HomeBu Rang Jiang ShanChapter 309: All First-Rank

Chapter 309: All First-Rank

The young man on the rooftop called Wei Xianzhan — the moment he saw the figure in the reception hall step sideways into that particular stance, he understood. Even if he had loosed an arrow, he would not have killed the man across from him. Instead he would have killed Cui Tai with a single shot.

All it had taken was a shift of footing, and Wei Xianzhan had felt compelled to acknowledge what he was looking at. Even more striking: he did not know at what point the young man below had become aware of him.

From the moment he had first raised his bow, he had known: an archer’s place is not in close combat. That is not what a bow is for. A bow demands concealment, precision, a single killing strike from outside the enemy’s awareness.

And yet just now, his concealment had been seen through at a glance.

On the carriage back from Sanyue River Pavilion, Xiahou Zuo looked at Tang Pidi — this person who had just walked out of a dragon’s lair unscathed, and who seemed as calm as though nothing of consequence had happened. Not only had he walked out — he had slapped the tiger’s hindquarters on his way through the door and pulled out two of the dragon’s whiskers.

“Did you get a rough sense of what the Cui family wants?” Xiahou Zuo asked.

Tang Pidi made a sound of assent. “Roughly — they want to bestow their favor on Li Chi. Give him a bowl of rice, so to speak.”

Xiahou Zuo burst into a short laugh. “Why did you say they wanted to give Li Chi a bowl of rice?
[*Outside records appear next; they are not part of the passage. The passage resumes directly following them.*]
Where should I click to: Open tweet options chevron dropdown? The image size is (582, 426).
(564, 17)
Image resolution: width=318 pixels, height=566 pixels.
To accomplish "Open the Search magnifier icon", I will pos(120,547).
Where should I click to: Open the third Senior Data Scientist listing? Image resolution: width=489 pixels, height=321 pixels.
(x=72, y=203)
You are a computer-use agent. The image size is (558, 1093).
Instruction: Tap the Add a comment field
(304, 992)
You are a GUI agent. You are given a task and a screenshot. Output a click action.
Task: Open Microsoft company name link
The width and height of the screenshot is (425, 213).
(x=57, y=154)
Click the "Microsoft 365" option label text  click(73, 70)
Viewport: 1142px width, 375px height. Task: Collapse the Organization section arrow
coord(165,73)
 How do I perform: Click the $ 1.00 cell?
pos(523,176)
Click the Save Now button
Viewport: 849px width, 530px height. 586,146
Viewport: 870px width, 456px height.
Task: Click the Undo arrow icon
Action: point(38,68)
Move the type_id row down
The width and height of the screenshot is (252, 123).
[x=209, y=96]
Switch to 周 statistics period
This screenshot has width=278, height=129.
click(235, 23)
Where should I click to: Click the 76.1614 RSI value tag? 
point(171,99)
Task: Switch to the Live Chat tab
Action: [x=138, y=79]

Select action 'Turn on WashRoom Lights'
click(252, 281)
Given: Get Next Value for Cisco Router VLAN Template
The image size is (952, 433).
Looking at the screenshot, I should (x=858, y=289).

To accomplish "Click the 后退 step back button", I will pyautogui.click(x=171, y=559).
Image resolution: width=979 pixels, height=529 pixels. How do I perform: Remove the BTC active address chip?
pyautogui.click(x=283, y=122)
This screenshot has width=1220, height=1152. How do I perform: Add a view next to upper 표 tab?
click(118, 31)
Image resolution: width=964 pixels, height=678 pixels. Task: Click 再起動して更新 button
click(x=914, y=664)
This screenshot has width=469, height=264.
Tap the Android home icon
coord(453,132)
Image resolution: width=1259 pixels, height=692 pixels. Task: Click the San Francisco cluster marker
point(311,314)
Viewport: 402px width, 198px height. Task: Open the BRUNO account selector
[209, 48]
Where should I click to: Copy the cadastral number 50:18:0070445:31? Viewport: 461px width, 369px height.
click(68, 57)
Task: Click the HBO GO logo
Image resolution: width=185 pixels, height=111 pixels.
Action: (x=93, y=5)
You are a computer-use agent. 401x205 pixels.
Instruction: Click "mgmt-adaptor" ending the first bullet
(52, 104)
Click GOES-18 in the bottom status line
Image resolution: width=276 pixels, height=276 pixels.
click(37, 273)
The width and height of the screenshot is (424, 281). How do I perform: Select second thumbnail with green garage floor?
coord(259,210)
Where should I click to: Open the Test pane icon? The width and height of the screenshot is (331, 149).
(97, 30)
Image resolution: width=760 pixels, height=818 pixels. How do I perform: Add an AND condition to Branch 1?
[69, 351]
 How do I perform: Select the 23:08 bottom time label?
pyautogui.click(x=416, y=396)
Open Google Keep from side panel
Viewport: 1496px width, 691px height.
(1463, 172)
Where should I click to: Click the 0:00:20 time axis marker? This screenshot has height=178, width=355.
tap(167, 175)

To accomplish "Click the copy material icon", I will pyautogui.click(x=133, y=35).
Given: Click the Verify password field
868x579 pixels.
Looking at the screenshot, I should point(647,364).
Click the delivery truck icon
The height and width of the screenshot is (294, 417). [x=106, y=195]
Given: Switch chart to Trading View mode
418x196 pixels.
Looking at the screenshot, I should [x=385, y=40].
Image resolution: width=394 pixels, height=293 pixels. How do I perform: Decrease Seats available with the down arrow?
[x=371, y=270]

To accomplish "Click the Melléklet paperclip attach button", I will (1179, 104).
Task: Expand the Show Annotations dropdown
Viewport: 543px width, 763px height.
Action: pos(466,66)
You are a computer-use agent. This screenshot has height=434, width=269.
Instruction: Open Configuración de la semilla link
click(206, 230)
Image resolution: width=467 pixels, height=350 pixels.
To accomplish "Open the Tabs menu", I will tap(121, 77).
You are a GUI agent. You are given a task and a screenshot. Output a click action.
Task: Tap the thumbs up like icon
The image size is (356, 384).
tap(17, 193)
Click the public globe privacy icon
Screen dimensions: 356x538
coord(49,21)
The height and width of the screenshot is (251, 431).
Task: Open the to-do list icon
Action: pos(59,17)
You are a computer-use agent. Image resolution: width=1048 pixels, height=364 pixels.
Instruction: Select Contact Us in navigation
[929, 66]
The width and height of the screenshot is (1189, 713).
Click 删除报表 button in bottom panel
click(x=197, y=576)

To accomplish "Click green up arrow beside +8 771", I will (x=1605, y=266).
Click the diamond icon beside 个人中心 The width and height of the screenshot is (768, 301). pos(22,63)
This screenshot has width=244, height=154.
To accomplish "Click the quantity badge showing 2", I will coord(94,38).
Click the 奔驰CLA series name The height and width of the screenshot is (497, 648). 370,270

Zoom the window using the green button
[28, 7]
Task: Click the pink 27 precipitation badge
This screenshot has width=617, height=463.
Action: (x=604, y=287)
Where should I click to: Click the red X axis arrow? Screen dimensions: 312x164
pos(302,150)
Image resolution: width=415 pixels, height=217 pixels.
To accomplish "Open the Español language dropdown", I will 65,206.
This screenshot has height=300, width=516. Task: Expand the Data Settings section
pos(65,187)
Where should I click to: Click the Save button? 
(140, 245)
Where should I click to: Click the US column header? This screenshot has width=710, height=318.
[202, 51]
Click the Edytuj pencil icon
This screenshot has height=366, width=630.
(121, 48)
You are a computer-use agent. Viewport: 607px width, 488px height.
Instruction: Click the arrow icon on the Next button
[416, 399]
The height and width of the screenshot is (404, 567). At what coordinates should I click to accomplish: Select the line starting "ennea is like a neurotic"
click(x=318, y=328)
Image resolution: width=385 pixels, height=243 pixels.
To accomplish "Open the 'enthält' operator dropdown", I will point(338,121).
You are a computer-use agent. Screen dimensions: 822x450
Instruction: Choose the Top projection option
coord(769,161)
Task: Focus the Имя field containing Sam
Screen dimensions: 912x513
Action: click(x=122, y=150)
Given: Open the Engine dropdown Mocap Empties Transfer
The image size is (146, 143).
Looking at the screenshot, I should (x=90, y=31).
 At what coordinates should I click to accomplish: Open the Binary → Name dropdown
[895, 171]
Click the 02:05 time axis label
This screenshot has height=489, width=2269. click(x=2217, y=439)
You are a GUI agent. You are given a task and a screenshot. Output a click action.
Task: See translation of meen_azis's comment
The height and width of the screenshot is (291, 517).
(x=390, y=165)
Why not give all of you a bowl of rice?”

Tang Pidi said, as a matter of plain fact, “His bestowing favor on Li Chi has nothing to do with us. We don’t eat his rice. We eat Li Chi’s.”

Xiahou Zuo said, “That seems to be a direct connection.”

Tang Pidi said, “You’re calling it a connection because you’re thinking about face.”

Xiahou Zuo paused at this, then burst out laughing.

He had never known Tang Pidi very well before this. Now he understood why Li Chi spoke of him with such high regard.

Just as Yu Chaozong believed that without Li Chi he would struggle to win the world, Tang Pidi’s place in Li Chi’s heart actually surpassed Li Chi’s place in Yu Chaozong’s heart.

Because Yu Chaozong still had his own aims. Li Chi had none — he simply recognized this as his brother.

This person was like a peerless weapon walking among the living. In his eyes, there was probably no meaningful difference between people — only that no one quite measured up to him.

Otherwise, he could not have carried off that perfectly natural, effortless commanding presence.

Xiahou Zuo laughed. “The Cui family was probably thinking they’d decided Li Chi barely qualified for a bit of their attention, which is why they sent someone to Sanyue River Pavilion to fetch him.”

He looked at Tang Pidi. “What they didn’t count on was reaching out for someone to hold, and instead getting held themselves. What you said in there — that was a perfect reversal.”

Tang Pidi shook his head. “It wasn’t perfect.”

Xiahou Zuo asked, “You’re actually dissatisfied? Tell me — where was the shortcoming?”

Tang Pidi sat in the carriage, head tilted back, staring at the roof of the cab. After a silence he said, in a tone of great solemnity: “I thought I’d be riding a horse.”

Xiahou Zuo froze.

Then he extended his thumb.

He spoke one sentence from the depths of his heart: “You are genuinely committed to this.”

The Carriage Yard.

Li Chi had arranged for Xiahou Zuo’s mother and younger sister to be brought over as well. The back courtyard was more than large enough, and now that the underground palace was being cleared out, it could comfortably house several hundred or even several thousand more people.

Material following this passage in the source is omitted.